## Task
Identify every line in the entries that contains the word "pixels", and copy each of those lines.

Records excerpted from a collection
------------------------------

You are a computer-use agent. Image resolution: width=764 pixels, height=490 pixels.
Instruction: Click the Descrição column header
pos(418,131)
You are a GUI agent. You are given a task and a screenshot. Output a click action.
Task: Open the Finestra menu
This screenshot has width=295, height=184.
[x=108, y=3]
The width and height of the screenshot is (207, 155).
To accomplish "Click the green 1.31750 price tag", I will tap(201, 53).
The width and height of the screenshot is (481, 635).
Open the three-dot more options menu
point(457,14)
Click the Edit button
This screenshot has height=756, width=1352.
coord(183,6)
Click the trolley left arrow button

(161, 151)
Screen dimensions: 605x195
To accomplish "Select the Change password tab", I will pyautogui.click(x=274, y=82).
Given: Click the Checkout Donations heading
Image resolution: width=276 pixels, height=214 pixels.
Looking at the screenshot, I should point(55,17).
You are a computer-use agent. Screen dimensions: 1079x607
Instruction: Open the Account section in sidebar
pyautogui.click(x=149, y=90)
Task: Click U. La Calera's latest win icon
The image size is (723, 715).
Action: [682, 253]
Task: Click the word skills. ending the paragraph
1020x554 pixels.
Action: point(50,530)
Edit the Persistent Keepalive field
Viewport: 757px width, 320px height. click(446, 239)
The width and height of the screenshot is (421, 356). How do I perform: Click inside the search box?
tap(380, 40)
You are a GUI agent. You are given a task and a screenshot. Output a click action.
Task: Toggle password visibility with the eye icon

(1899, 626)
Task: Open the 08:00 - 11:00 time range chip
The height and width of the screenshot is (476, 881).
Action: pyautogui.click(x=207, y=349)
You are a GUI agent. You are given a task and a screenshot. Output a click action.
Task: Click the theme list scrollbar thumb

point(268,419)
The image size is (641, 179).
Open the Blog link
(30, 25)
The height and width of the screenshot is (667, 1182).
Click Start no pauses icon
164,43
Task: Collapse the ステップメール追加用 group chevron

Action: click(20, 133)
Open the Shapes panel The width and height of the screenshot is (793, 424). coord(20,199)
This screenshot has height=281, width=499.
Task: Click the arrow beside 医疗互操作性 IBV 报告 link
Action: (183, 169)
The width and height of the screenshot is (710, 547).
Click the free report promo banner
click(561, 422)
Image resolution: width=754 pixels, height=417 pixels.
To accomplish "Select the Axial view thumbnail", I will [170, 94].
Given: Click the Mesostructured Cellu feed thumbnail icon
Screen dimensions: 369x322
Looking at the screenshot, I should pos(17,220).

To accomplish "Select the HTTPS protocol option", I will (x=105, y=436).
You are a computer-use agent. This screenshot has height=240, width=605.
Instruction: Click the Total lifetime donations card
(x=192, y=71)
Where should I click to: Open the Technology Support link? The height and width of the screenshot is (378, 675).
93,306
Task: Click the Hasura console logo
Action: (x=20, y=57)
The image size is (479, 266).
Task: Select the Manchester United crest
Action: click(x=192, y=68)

------------------------------

## Correct output
You are a computer-use agent. Image resolution: width=764 pixels, height=490 pixels.
Image resolution: width=276 pixels, height=214 pixels.
1020x554 pixels.
Image resolution: width=754 pixels, height=417 pixels.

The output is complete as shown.